Landslide susceptibility modeling by interpretable neural network

The study addresses the challenge of accurately and interpretably assessing landslide susceptibility, a major natural hazard influenced by numerous topographic, geologic, climatic, hydrologic, and seismic factors. Conventional approaches include physically based models that balance driving and resisting forces but are limited by simplified assumptions, few variables, and costly subsurface data needs. Data-driven statistical models (e.g., logistic regression, likelihood ratios) and machine learning methods (e.g., random forests, SVMs, deep neural networks) can exploit many controls but often lack interpretability and disentanglement of feature contributions. Deep neural networks typically outperform statistical methods but function as black boxes, hindering trust and decision-making in high-stakes hazard mitigation. Motivated by explainable AI initiatives and arguments for inherently interpretable models, the authors propose a fully interpretable, accurate, and generalizable additive neural approach to quantify individual and interacting feature contributions to landslide susceptibility across diverse Himalayan regions.

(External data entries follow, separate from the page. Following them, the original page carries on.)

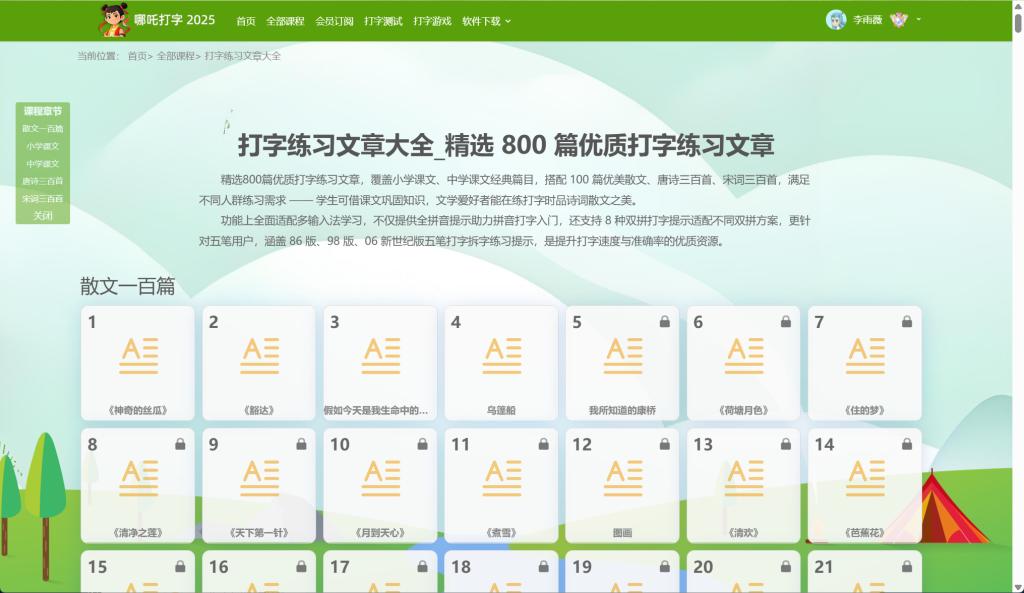Close the 课程章节 sidebar panel
Image resolution: width=1024 pixels, height=593 pixels.
click(x=43, y=215)
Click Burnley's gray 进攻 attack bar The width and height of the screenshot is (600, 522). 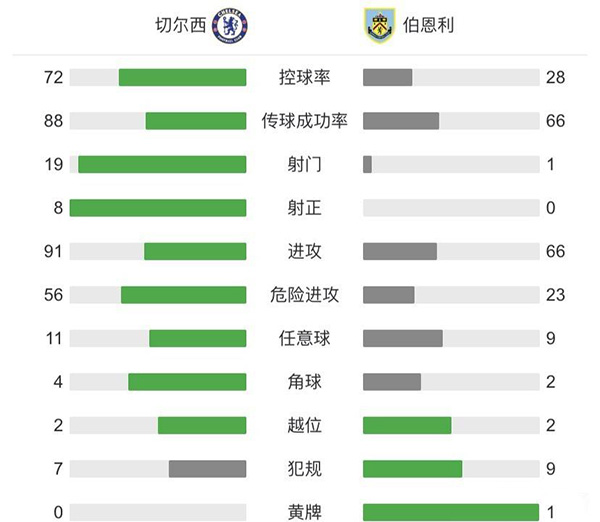[x=400, y=251]
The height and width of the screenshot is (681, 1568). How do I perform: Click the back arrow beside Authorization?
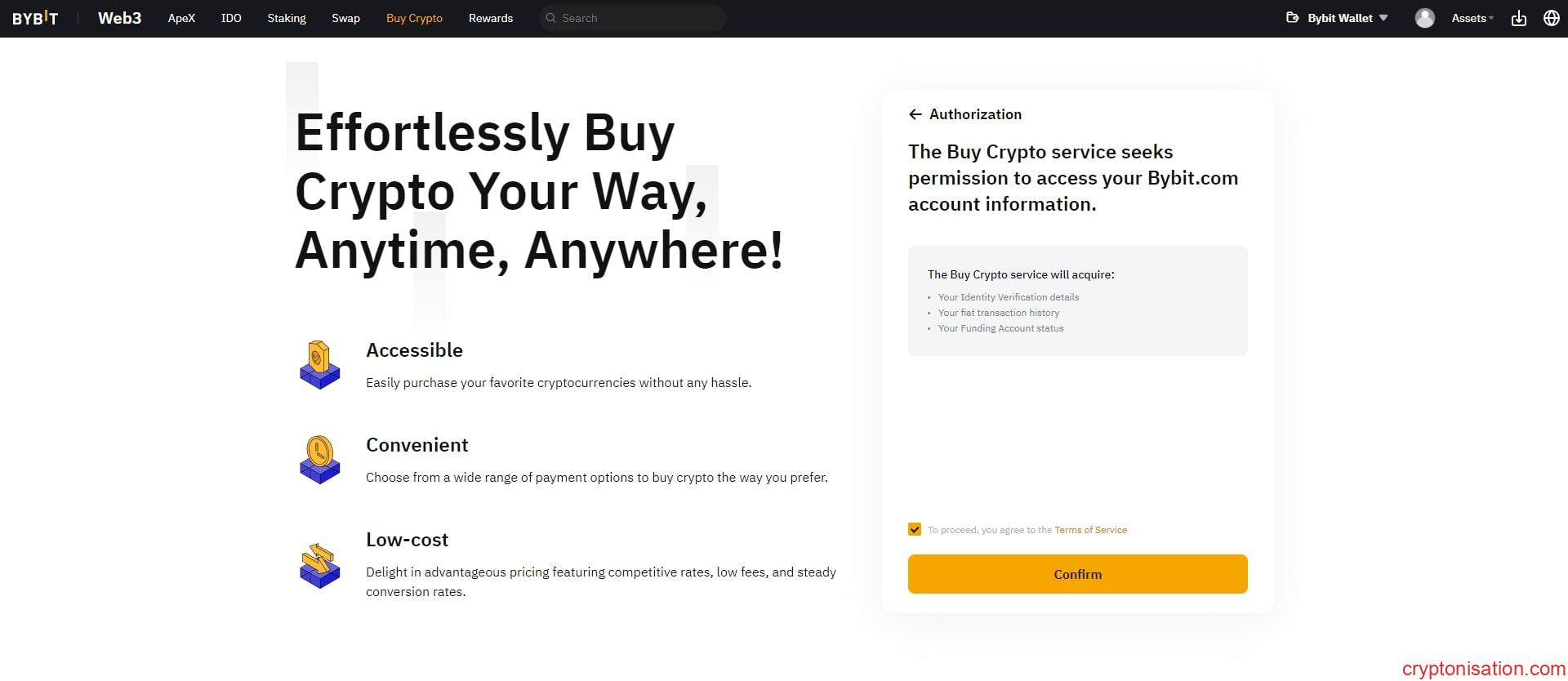point(915,114)
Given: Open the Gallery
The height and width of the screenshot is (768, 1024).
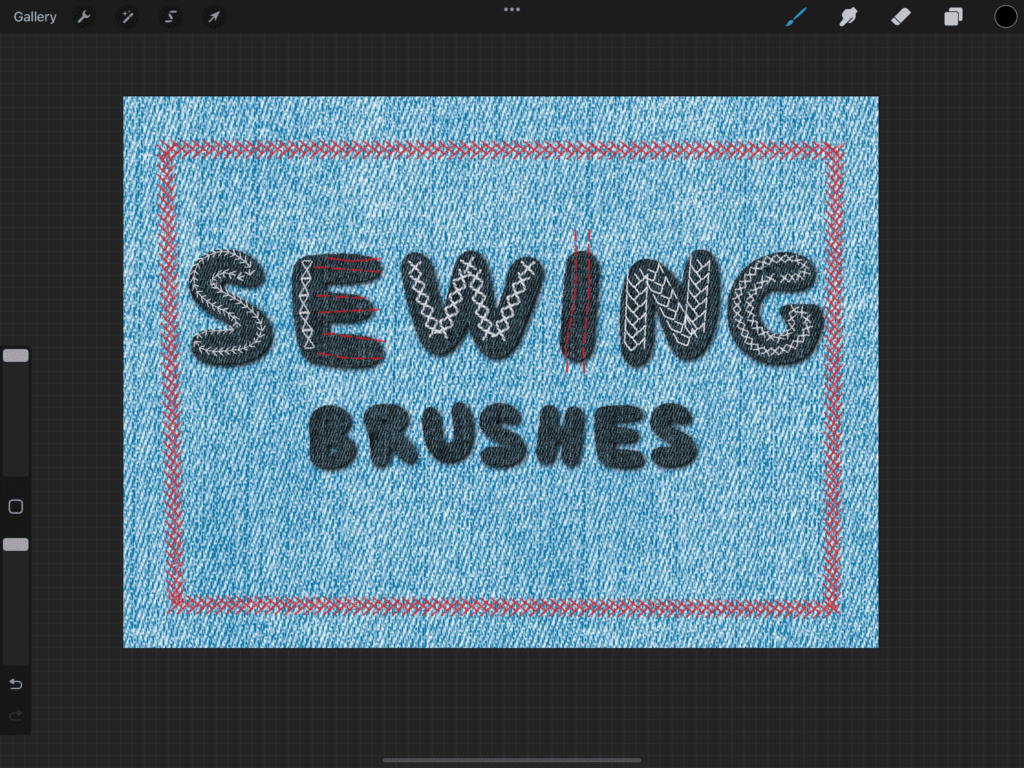Looking at the screenshot, I should pos(35,17).
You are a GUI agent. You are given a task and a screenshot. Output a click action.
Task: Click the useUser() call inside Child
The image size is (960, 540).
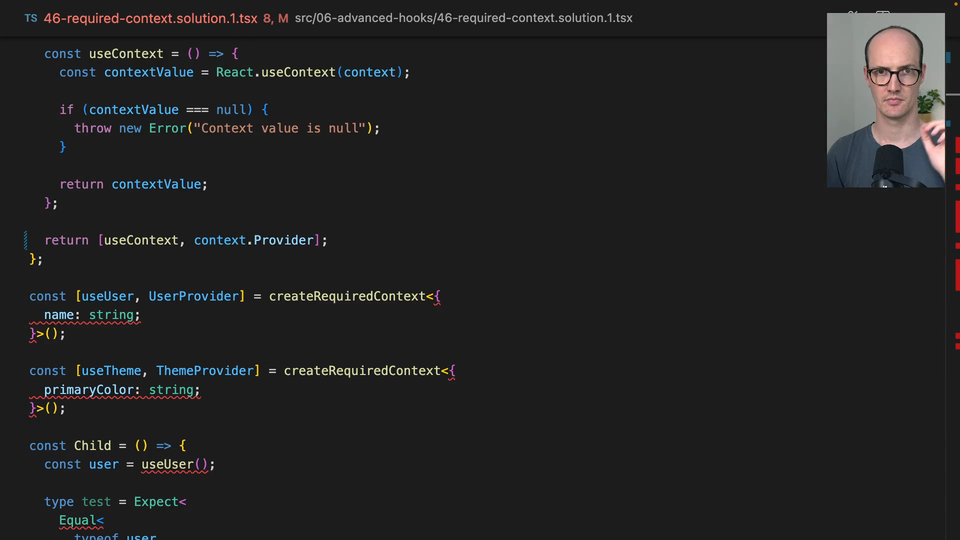pyautogui.click(x=177, y=464)
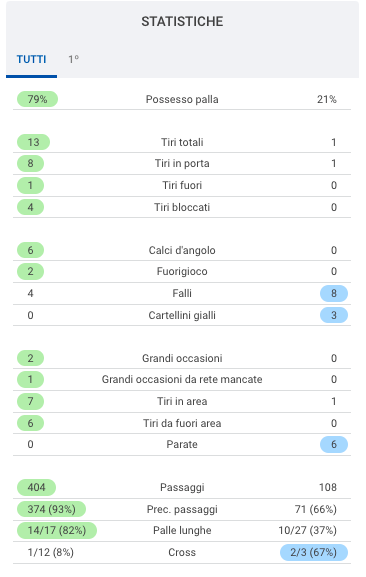Select the green 7 Tiri in area badge

coord(31,401)
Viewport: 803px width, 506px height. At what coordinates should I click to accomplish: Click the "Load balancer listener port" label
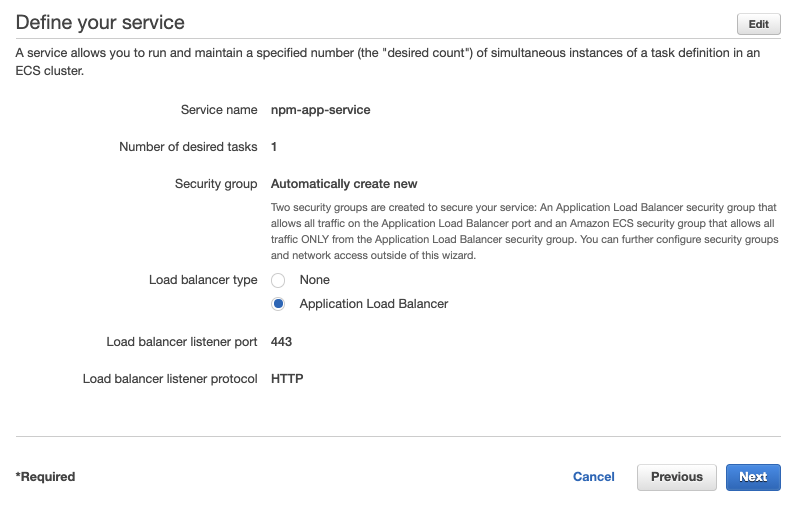click(x=182, y=342)
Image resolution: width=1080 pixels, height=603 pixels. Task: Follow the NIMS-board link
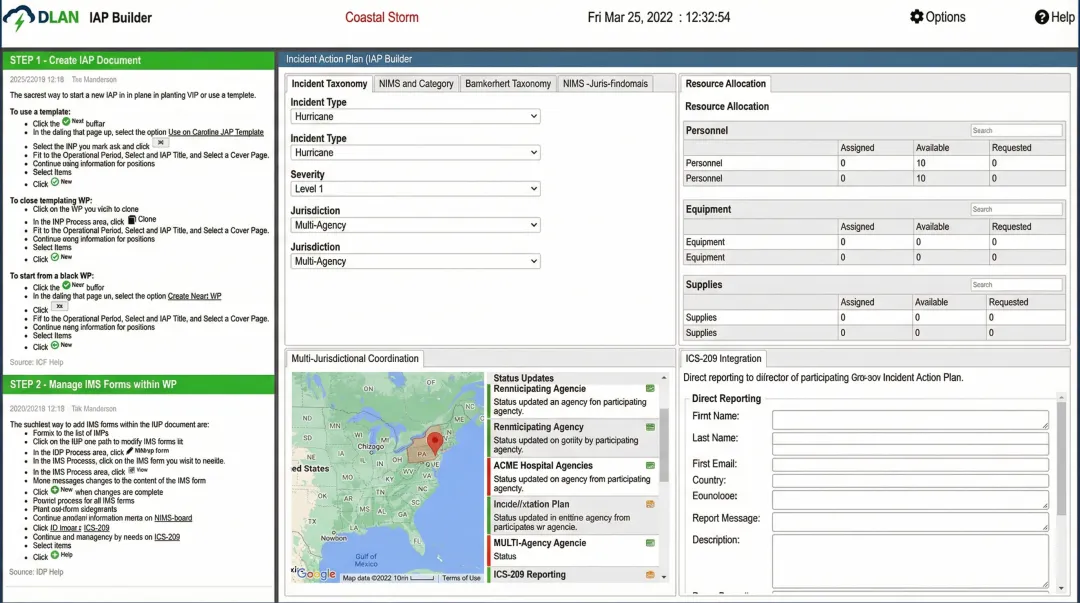coord(173,518)
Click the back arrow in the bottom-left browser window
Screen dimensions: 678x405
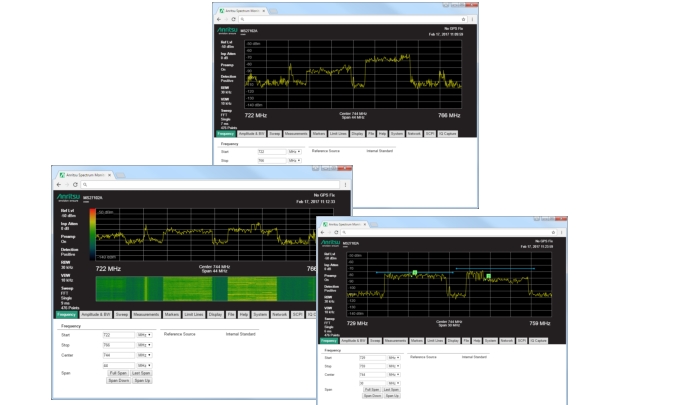pos(59,184)
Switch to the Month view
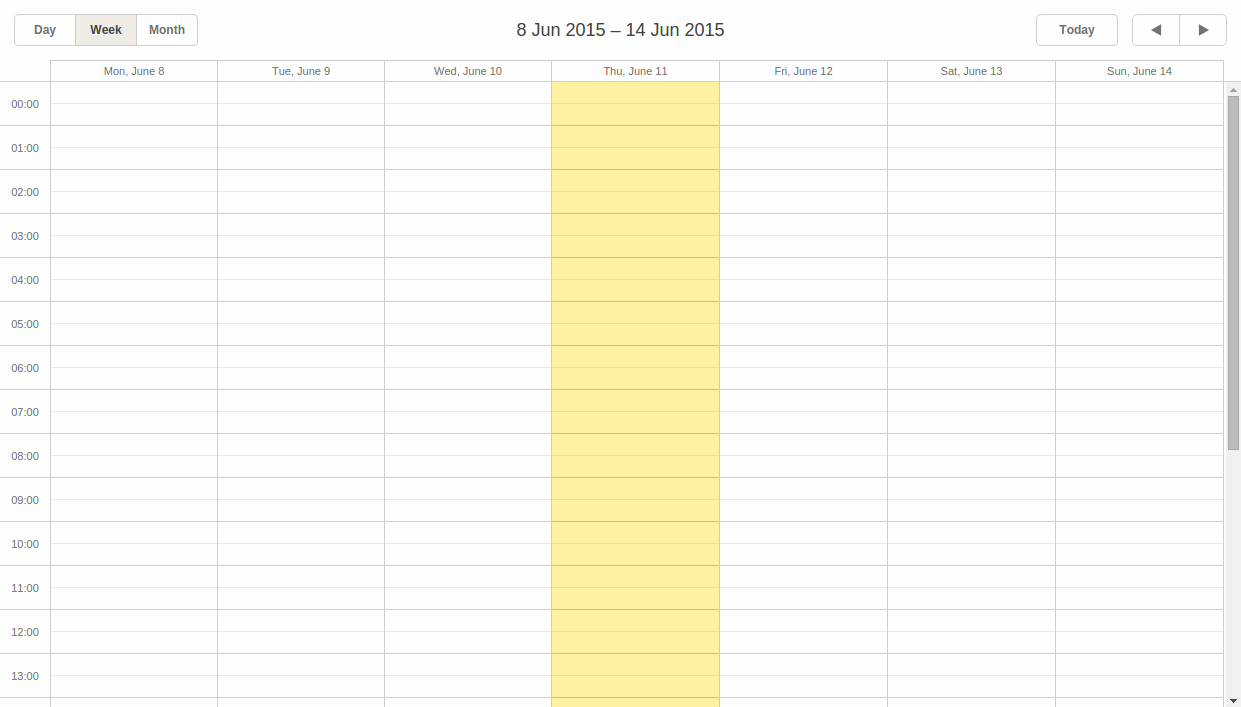Screen dimensions: 1241x707 coord(166,30)
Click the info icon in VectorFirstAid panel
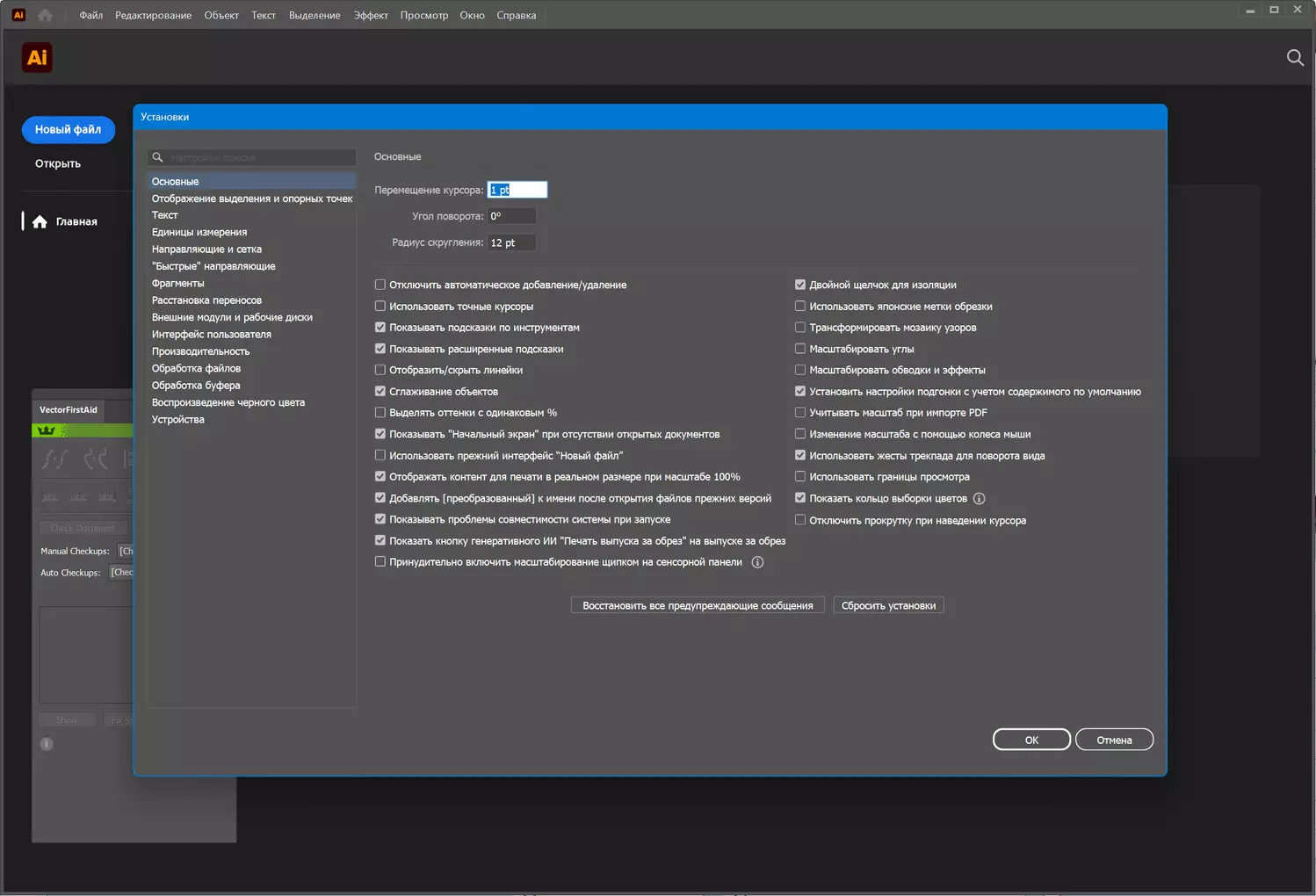The height and width of the screenshot is (896, 1316). click(x=47, y=744)
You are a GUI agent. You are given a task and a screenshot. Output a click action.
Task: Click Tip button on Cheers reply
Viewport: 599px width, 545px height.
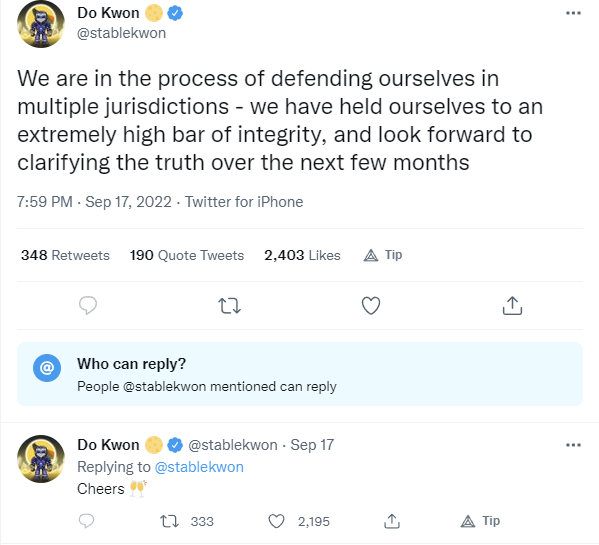pyautogui.click(x=480, y=521)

The paper reviews three main classes of landslide susceptibility models: (1) physically based models (e.g., SHALSTAB, TRIGRS) that use slope stability and hydrologic formulations but are restricted by simplified geometries, environmental assumptions, and limited subsurface characterization; (2) statistical models such as logistic regression and likelihood/frequency ratios, which can handle multiple controls but depend on expert preprocessing and do not decouple feature contributions or interdependencies; and (3) machine learning methods, particularly deep neural networks, which capture nonlinearities and complex interactions and generally achieve superior predictive performance but suffer from a lack of interpretability. The authors discuss the rise of explainable AI, noting trade-offs between interpretability and accuracy in post-hoc explanations (e.g., SHAP) and highlighting arguments for inherently interpretable models that can avoid this trade-off. They situate their work within generalized additive models and recent neural additive model developments, aiming to preserve high accuracy while providing global and local interpretability, including explicit modeling of multivariate feature interactions.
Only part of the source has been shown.